The Ministry of Defence this week held an international symposium, which was largely to portray Sri Lanka's success story in defeating the scourge of terrorism. Though the intricacies of global politics ensured that some Western countries steered clear of sending representatives, their Defence Attaches nevertheless participated in the conference about, what was for most Sri Lankans, a success story indeed.
The defeat of the military machine of the Liberation Tigers of Tamil Eelam (LTTE) is not something undervalued by those in uniform even in those countries that opted for a semi-boycott of the event. Some countries had made it known that the LTTE was, in their opinion, invincible. That it was a potent and deadly terror outfit is widely accepted throughout the world, and though it faced the might of an enhanced Security Force of a Government and had limited space to run and hide, the job had nevertheless to be done.
The Sri Lanka Government waged war while some foreign Governments were breathing down its neck. Arms suppliers were limited. The President's oft-quoted remark that his Armed Forces had to fight with one hand carrying a gun and the other carrying the Human Rights Charter is an obvious exaggeration, but he makes the point.
Whether the Sri Lankan model of success is one for the world to recognise in combating terrorism is naturally a debatable subject. The sheen was immediately taken off the victory when the Government was accused of human rights violations during the last stages of the war by both a deflated Diaspora that had backed the LTTE all the way, and sulking politicians and officials from countries who were shooed away, quite curtly, when they tried to intervene during that period.
One of the foreign experts at the seminar hailed the liquidation of the LTTE, and in the same breath added a caveat, that the Sri Lankan model would be one to emulate if only the human rights allegations are shaken off.
If that were so, there would probably be no model in the world to follow.

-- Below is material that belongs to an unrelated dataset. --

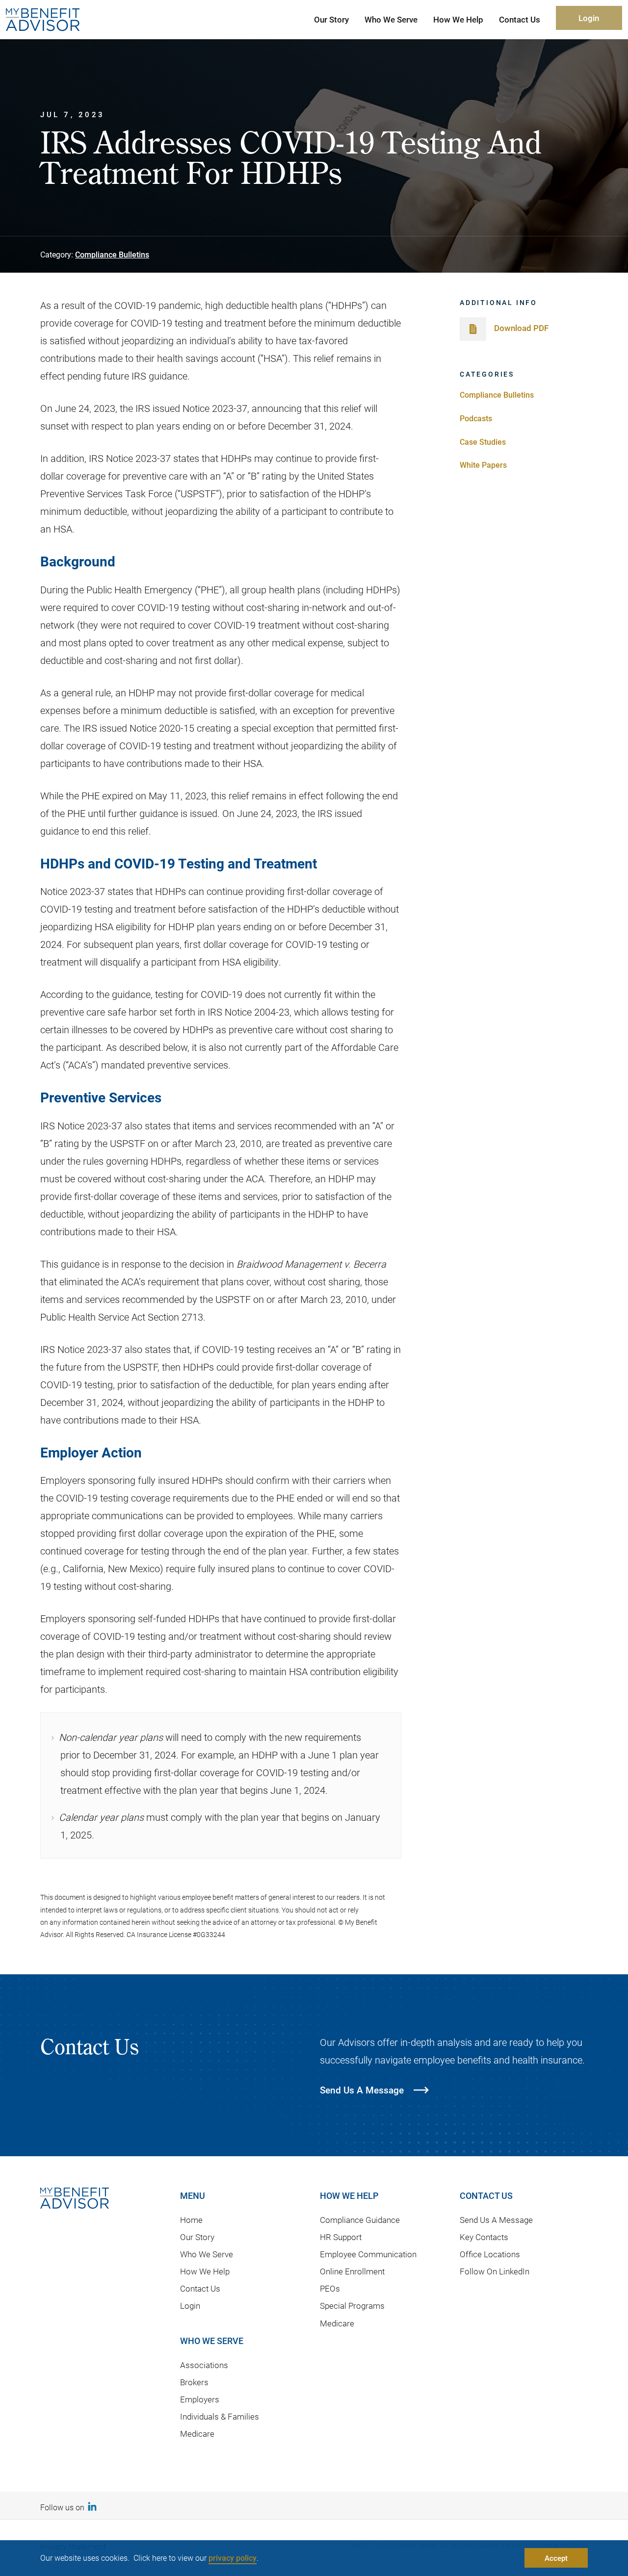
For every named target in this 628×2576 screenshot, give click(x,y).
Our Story (197, 2237)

Certainly, not the way World War II was ended with atom bombs dropped on Japanese cities, nor the manner in which wars are being waged today in the Middle East and Afghanistan under the imprimatur of the United Nations, not to mention the many wars in the intervening years which have been the antithesis of defeating the 'bad guys' with human rights uppermost.

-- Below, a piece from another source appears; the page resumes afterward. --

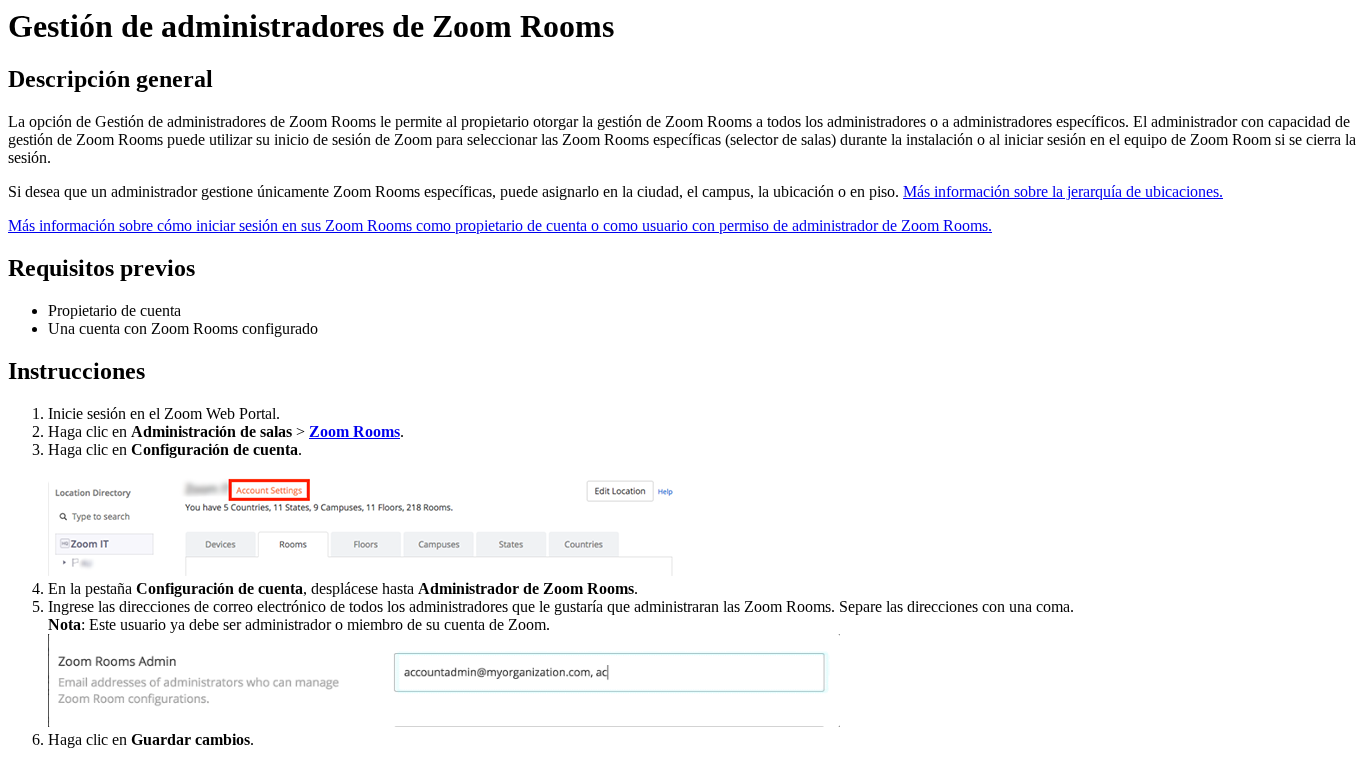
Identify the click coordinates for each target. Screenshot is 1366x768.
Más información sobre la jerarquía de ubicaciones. (1063, 191)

Last month's assassination of the al-Qaeda leader in a foreign country by an elite unit belonging to the US Navy -- his body then being dumped in the sea -- was not condemned as a human rights violation but rather hailed by the US administration as a great achievement in its 'war against terror'. The majority of Sri Lankans would, by and large, concur even if they have reservations about America's conduct in Iraq, Afghanistan, Pakistan and now Libya. But it is when the same US Government's State Department begins to hector Sri Lanka on human rights violations with relation to the last stages of the war against the LTTE that it gets their 'goat'.
A little more than 200 years ago, the indigenous people of Northern America, the Red Indians as they were derogatorily labelled used to say "white man speak with forked tongue", referring to the new immigrants to their land. They knew what they were talking about. Shortly thereafter, they were wiped off their lands and the remaining few native Americans are today seen drinking their guts out at reservations earmarked for them.
That said, can the Government of Sri Lanka and its leaders keep spinning the 'foreign interference' bogey as socialist Governments of the past kept up the refrain of the 'imperialist' bogey in years gone by to cover their own sins? The commissions and omissions cannot be so simply placed at the doorsteps of outsiders. While foreign pressure may aggravate the situation locally as Governments find it a convenient whipping element to drum up nationalist sentiment and thereby ignore the need for reforms, there is something in it, if when such pressure is applied a Government chooses to ignore the demands from home.
What is most unfortunate is that, notwithstanding the global interplay of politics, much of the criticism can be legitimate if the Government simply refuses to shift gear from a nation at war to a nation at peace.
Our Political Editor refers to the struggle the Government is faced with at the UN Human Rights Council sessions this week in Geneva. Elsewhere, various adverse remarks are being made about the partisanship of the Attorney General's Department, the independence of the Judiciary and the freedom of the media, or the lack of it, the concentration of power in the Executive Presidency, the continuing militarization of the State despite the end of the war, unnecessary Emergency Regulations and the like that have no co-relation to the recently concluded conflict.
The Attorney General's Department hit a dismal low when it began issuing nollei prosequi (withdrawal of prosecutions) against fraud, rape and murder accused merely because they were politicians from the ruling party. When the politicization of the police and the prosecutors goes beyond a certain level, public confidence in law, order and legal institutions is undermined to a point of no return.
The 17th Amendment of 2001 tried to pull back the country from the brink and salvage what was left of public institutions and resurrect them, but now we have acted retrogressively by bringing in the 18th Amendment to undo the good of the 17th. For the country, these have repercussions, which are not necessarily favourable in the long term.
In and around the Free Trade Zone this week, the bubble seems to have burst. A whiff of a Tunisia or Egypt-style mass uprising took place in the Gampaha District, and the Government was caught out of step. This was a home grown uprising by workers, largely women. There was, almost for the first time, in recent time, the message that the Government would not be permitted to do as it simply wished merely because it is a powerful Government. The days of doing things at its whim and pleasure have been severely tested.